_TASK BRIEF_. In the entries below, find the line containing "Given: Click the email icon for 7er Club", then copy it and every later line exactly, ending with the last line.

_INPUT_.
──────────

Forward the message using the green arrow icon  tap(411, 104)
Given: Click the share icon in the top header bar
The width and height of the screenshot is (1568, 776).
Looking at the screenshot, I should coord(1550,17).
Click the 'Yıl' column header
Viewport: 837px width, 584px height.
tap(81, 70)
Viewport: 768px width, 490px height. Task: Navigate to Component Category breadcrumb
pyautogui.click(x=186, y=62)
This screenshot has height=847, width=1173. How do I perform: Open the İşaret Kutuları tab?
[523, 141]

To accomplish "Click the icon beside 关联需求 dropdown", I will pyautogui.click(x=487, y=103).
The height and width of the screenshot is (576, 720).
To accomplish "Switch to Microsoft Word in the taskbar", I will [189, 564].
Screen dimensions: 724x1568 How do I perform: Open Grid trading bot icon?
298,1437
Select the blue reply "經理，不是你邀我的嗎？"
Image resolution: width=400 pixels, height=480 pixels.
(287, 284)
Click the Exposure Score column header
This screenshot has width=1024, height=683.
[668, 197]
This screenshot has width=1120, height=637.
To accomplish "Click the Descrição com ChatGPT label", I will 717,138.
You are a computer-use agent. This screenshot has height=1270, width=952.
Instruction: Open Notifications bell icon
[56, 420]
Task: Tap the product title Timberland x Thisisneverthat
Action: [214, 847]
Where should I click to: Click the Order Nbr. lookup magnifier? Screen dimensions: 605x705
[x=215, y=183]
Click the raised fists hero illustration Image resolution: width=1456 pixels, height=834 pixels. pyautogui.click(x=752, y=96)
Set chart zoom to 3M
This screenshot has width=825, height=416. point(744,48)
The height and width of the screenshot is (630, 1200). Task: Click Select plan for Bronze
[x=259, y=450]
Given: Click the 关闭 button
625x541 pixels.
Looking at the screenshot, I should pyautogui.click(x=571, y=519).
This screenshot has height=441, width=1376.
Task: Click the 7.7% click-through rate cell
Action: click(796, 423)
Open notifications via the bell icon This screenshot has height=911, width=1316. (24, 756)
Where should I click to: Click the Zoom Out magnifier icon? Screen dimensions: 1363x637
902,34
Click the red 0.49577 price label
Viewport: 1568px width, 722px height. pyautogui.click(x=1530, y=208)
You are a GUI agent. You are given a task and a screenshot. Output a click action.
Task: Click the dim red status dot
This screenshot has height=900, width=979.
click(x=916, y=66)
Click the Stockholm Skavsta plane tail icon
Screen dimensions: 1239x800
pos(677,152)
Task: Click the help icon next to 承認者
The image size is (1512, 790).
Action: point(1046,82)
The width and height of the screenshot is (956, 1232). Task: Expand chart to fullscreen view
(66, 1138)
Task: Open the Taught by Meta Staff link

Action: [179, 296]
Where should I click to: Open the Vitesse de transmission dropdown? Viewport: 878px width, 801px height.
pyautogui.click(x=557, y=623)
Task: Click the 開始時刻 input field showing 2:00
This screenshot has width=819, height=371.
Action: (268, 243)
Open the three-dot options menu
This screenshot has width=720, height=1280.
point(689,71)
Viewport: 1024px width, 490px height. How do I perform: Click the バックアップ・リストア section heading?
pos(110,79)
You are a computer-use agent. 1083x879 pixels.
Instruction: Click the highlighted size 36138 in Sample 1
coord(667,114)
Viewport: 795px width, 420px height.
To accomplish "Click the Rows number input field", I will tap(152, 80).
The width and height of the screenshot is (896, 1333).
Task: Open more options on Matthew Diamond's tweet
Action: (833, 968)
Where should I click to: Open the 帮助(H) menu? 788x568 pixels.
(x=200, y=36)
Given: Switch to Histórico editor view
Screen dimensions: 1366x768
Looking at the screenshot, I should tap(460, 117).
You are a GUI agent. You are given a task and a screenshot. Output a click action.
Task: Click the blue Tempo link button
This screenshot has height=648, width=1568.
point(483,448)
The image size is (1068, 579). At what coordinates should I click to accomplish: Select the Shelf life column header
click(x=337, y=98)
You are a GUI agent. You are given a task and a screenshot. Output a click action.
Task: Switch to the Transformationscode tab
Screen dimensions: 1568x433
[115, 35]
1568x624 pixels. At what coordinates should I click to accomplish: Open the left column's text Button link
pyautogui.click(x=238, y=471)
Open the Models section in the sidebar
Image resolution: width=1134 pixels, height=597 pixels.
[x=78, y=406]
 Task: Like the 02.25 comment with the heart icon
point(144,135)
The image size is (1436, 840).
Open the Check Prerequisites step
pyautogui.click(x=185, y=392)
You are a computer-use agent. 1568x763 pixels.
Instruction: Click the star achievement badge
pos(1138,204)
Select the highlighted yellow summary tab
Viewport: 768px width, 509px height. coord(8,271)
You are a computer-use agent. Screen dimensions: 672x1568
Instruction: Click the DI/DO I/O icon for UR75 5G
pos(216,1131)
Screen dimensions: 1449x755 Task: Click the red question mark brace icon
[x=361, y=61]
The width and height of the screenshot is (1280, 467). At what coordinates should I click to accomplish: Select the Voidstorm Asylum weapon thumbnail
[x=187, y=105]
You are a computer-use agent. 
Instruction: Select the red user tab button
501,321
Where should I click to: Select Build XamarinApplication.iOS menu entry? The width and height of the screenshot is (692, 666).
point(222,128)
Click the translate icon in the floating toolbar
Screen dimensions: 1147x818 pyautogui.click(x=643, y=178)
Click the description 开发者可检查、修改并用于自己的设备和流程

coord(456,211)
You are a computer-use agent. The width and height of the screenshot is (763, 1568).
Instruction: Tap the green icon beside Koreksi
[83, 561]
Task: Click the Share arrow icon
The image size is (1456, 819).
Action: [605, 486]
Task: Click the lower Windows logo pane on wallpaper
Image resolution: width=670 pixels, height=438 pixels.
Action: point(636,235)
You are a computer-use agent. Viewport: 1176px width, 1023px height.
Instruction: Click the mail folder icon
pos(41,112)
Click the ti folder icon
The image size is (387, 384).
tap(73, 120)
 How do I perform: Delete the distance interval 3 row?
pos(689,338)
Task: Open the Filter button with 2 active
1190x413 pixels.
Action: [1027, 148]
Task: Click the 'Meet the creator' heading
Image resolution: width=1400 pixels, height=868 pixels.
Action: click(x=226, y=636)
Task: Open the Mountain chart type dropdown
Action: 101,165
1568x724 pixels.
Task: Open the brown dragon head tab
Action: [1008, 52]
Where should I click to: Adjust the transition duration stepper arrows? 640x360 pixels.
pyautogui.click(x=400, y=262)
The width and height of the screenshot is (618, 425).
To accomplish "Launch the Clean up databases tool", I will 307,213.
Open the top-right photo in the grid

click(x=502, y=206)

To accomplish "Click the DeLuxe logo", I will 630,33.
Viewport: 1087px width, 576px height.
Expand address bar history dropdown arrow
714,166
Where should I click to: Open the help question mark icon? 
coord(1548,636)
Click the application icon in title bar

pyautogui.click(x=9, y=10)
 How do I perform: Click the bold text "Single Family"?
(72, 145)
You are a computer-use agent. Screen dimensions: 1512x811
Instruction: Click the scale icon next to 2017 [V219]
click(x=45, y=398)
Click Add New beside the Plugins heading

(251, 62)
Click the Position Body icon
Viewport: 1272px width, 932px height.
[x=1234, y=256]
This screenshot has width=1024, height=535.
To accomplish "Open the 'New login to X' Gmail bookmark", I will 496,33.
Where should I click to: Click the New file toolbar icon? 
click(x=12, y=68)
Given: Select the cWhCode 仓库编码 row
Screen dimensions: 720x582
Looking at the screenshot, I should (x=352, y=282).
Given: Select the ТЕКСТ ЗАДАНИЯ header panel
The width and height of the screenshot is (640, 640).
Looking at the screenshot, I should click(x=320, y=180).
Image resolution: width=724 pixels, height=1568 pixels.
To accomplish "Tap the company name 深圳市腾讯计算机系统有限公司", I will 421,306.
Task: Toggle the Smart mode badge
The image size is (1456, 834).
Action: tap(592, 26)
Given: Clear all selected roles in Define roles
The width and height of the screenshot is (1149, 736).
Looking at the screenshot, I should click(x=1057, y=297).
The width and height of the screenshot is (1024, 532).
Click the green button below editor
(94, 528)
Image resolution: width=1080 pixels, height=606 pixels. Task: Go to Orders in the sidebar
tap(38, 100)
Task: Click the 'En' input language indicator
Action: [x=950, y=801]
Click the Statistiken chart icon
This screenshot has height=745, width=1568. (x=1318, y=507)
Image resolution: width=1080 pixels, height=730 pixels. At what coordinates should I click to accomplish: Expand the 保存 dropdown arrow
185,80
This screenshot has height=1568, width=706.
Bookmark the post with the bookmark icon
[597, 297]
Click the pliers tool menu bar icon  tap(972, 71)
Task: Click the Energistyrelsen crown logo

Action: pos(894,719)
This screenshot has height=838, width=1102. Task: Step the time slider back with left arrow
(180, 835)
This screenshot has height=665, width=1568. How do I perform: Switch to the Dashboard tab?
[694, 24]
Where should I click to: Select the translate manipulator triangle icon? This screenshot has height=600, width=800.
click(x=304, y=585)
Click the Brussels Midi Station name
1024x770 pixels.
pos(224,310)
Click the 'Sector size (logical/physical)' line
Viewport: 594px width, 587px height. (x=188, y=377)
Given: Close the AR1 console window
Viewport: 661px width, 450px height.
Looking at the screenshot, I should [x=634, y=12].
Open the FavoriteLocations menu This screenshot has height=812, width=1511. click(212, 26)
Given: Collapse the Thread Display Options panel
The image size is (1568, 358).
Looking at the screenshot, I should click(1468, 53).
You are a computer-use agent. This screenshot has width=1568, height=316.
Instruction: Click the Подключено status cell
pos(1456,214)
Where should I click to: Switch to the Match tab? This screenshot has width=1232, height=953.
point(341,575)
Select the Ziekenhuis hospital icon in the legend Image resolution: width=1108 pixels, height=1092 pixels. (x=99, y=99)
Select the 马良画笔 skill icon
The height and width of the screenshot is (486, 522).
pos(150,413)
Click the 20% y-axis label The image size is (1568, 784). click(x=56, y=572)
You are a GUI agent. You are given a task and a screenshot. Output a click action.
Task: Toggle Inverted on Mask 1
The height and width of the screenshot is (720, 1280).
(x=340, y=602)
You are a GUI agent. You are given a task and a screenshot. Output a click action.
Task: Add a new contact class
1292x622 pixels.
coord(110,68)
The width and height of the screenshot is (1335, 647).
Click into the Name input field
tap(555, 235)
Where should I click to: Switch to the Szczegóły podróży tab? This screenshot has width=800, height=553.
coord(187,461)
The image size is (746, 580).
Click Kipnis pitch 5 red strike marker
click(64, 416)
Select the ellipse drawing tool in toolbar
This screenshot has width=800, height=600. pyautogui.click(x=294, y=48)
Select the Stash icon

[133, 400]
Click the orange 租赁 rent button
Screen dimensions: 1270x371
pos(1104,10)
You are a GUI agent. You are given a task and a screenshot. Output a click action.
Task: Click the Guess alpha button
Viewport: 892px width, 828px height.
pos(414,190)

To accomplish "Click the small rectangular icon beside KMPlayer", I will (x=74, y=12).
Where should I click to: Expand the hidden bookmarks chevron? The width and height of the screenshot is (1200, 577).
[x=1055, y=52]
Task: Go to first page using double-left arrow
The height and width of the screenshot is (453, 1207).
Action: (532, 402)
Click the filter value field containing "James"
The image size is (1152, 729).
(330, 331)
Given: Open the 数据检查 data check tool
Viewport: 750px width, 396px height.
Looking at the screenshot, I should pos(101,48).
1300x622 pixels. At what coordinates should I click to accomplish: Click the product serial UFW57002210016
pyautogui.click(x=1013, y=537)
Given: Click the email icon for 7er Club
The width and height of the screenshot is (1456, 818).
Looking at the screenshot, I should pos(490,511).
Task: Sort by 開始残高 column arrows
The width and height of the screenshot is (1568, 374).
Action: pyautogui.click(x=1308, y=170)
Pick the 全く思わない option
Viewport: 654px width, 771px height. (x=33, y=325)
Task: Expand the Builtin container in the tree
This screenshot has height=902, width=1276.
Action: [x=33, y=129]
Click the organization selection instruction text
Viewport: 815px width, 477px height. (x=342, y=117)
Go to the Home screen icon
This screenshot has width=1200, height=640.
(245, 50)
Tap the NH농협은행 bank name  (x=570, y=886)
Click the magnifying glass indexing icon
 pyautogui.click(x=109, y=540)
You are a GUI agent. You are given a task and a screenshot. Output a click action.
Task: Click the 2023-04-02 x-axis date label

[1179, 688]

──────────

_FINISHED TASK_.
Given: Click the email icon for 7er Club
The width and height of the screenshot is (1456, 818).
Looking at the screenshot, I should pos(490,511).
Task: Sort by 開始残高 column arrows
The width and height of the screenshot is (1568, 374).
Action: pyautogui.click(x=1308, y=170)
Pick the 全く思わない option
Viewport: 654px width, 771px height. (x=33, y=325)
Task: Expand the Builtin container in the tree
This screenshot has height=902, width=1276.
Action: [x=33, y=129]
Click the organization selection instruction text
Viewport: 815px width, 477px height. (x=342, y=117)
Go to the Home screen icon
This screenshot has width=1200, height=640.
(245, 50)
Tap the NH농협은행 bank name  (x=570, y=886)
Click the magnifying glass indexing icon
 pyautogui.click(x=109, y=540)
You are a GUI agent. You are given a task and a screenshot. Output a click action.
Task: Click the 2023-04-02 x-axis date label

[1179, 688]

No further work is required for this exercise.